[Extract to read]:
◆ ◆ ◆ ◆
The tenth largest religion in the world, Judaism isn’t just a religion, but a culture and a way of life.  With the Torah as their major religious text, Judaism is one of the oldest monotheistic (one god) religions in the world. The Torah is very akin to the original Old Testament of the Christian Bible.  Originating in the Middle East, the Jewish lineage is passed down through mother’s line, though in Reform Judaism and Reconstructionist Judaism, it’s passed down through the patrilineal line as well.


Jewish belief holds that there is one true God and while they recognize that Jesus existed, they state that he was a prophet rather than the son of God. Their house of worship is called a synagogue and acts as both a house of prayer and a community area.  Jewish people also follow a dietary restriction known as the kosher where the only meat they are allowed to eat has to have split hooves and chew their cud.  Seafood wise, the food must have fish and scales and a list of kosher birds are listed in the Torah.  When a girl turns twelve and a boy turns thirteen, they celebrate their bar mitzvah, or the traditional coming of age ceremony.
◆ ◆ ◆ ◆
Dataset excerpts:
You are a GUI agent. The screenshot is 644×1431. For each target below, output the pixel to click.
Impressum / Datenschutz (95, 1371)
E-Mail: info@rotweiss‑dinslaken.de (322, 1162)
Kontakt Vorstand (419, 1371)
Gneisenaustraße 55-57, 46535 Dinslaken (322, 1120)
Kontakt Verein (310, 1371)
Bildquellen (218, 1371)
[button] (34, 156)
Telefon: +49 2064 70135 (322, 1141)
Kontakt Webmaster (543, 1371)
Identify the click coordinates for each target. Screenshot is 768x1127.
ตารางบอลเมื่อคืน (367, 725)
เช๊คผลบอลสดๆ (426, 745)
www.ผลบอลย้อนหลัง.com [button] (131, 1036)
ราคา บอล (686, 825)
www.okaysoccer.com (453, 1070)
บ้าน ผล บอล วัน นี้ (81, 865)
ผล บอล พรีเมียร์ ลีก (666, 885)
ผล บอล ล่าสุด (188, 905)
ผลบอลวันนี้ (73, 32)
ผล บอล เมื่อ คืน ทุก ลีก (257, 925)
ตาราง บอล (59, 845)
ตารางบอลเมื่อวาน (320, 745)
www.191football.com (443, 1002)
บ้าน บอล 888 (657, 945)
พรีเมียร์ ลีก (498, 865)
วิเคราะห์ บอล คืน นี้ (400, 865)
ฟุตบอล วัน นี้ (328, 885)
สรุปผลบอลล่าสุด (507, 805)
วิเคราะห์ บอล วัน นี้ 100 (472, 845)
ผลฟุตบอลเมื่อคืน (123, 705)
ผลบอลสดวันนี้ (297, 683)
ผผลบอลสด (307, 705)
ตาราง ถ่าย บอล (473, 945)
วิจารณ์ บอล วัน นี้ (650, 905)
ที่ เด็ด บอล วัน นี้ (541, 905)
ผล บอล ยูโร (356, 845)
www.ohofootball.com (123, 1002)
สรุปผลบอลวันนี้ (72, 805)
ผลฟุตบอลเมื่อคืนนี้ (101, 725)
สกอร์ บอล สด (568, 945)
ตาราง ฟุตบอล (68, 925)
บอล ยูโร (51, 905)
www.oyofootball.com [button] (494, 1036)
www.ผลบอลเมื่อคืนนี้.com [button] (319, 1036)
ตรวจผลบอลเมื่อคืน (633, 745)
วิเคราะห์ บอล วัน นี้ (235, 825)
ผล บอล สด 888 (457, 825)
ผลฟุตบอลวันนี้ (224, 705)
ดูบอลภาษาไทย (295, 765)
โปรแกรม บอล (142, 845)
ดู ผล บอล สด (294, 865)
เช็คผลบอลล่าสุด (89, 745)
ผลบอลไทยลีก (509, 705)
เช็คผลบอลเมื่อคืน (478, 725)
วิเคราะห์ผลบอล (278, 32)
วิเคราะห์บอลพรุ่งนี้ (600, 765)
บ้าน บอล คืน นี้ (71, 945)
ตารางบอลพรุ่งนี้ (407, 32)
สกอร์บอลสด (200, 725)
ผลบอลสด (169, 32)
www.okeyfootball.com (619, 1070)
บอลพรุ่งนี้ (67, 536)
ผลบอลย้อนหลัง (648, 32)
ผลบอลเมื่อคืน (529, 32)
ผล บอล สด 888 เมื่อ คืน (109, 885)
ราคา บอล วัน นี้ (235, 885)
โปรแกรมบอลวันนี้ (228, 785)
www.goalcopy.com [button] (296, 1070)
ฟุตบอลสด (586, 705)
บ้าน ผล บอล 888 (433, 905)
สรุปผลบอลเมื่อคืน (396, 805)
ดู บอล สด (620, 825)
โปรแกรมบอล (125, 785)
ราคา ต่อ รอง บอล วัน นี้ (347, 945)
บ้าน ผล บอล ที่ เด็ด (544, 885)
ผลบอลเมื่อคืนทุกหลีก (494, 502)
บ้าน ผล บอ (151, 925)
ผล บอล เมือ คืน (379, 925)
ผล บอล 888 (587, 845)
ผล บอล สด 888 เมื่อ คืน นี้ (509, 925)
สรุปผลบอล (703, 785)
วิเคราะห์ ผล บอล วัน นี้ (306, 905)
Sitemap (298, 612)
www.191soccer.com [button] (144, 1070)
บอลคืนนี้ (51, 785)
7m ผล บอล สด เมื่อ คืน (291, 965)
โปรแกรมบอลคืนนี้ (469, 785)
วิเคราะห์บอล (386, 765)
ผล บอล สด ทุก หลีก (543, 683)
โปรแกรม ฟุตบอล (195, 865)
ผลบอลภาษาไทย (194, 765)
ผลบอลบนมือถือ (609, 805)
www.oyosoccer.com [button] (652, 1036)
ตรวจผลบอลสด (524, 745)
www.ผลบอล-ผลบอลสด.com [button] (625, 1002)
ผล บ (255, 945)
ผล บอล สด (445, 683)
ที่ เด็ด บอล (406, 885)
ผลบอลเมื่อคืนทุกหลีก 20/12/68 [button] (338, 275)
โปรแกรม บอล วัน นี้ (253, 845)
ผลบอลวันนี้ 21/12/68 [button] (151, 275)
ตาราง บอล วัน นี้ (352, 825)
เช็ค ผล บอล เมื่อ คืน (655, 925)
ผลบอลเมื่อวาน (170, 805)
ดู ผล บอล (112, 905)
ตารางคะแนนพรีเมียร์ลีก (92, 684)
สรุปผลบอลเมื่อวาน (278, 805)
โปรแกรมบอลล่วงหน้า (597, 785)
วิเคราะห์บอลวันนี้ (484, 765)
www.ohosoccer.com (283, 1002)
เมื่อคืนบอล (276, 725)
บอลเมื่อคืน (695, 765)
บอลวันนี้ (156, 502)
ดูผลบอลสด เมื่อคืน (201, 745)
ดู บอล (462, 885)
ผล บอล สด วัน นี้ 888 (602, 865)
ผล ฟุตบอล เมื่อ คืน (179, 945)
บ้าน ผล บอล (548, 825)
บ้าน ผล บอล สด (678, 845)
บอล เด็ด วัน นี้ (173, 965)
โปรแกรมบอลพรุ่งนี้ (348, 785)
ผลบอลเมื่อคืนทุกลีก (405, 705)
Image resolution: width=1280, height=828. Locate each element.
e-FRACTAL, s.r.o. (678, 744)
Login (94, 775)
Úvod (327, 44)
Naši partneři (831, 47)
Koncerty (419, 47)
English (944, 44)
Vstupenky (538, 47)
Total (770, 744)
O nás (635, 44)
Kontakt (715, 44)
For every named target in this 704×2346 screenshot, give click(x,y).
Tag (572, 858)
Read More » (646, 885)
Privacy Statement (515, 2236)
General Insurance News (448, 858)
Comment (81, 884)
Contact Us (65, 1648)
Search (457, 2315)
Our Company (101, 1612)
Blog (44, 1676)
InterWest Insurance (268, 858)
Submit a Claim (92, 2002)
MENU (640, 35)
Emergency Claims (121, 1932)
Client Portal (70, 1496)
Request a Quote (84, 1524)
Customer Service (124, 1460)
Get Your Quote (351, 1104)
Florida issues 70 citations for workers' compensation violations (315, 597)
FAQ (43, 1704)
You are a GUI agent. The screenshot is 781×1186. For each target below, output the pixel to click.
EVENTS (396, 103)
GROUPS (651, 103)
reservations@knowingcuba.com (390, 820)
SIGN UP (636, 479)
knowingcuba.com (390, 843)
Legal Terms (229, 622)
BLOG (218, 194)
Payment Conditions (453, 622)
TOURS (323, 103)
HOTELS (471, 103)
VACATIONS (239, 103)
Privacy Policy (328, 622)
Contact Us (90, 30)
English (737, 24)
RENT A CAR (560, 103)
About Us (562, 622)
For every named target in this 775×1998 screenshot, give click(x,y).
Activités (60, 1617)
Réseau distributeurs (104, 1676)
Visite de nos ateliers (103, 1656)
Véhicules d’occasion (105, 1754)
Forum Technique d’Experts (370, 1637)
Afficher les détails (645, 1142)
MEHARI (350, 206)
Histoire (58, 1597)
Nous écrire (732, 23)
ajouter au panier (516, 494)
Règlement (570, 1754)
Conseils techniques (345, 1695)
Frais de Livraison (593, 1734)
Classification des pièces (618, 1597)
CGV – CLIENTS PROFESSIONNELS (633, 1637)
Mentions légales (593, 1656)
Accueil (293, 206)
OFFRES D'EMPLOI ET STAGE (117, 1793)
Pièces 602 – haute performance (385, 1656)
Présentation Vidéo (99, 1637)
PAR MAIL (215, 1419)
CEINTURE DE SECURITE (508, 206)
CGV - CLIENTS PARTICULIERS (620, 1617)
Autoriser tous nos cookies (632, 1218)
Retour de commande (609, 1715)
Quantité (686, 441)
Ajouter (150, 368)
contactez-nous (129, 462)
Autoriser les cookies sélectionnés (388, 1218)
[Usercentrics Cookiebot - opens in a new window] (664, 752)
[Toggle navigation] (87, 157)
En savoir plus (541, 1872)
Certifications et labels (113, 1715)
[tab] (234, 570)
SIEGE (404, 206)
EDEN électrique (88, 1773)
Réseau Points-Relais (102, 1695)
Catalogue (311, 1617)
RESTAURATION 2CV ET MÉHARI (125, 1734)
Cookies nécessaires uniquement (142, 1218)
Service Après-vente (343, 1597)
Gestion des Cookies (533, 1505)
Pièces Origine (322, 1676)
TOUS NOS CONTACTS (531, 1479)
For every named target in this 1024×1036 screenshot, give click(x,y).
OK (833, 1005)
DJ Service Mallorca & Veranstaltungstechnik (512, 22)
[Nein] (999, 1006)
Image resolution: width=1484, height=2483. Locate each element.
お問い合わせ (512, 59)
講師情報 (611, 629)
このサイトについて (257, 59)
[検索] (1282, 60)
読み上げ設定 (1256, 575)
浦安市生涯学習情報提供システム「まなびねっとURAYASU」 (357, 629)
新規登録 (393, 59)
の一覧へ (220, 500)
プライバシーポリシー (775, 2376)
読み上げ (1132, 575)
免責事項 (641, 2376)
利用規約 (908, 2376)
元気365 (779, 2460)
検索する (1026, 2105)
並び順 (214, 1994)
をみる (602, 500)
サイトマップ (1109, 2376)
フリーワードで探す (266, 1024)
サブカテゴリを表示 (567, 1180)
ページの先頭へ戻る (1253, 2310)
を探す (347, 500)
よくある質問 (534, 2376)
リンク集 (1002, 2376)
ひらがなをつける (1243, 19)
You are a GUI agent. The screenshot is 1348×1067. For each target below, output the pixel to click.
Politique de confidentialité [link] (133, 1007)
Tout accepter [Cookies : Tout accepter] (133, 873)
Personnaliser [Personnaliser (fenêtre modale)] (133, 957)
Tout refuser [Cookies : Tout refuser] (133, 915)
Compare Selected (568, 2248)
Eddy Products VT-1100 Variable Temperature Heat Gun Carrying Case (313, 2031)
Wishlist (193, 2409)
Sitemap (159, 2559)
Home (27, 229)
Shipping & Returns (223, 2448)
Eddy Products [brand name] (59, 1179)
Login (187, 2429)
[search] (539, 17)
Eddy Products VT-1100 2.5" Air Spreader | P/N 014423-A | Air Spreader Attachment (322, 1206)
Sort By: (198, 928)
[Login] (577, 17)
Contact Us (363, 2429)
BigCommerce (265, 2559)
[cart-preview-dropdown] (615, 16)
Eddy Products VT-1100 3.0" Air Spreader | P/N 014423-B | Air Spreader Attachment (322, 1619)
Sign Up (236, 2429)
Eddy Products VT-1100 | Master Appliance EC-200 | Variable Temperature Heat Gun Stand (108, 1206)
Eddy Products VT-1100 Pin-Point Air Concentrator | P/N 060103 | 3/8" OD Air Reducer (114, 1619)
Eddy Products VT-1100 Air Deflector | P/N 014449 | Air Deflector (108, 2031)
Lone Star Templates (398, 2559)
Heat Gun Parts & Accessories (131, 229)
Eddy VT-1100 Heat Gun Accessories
◆ ◆ ◆ ◆
[Problem to solve]: Reproduce the passage on Judaism from "The tenth largest" to "line as well.", substituting "Hebrew Bible" for every instance of "Torah".

[Task solution]:
The tenth largest religion in the world, Judaism isn’t just a religion, but a culture and a way of life.  With the Hebrew Bible as their major religious text, Judaism is one of the oldest monotheistic (one god) religions in the world. The Hebrew Bible is very akin to the original Old Testament of the Christian Bible.  Originating in the Middle East, the Jewish lineage is passed down through mother’s line, though in Reform Judaism and Reconstructionist Judaism, it’s passed down through the patrilineal line as well.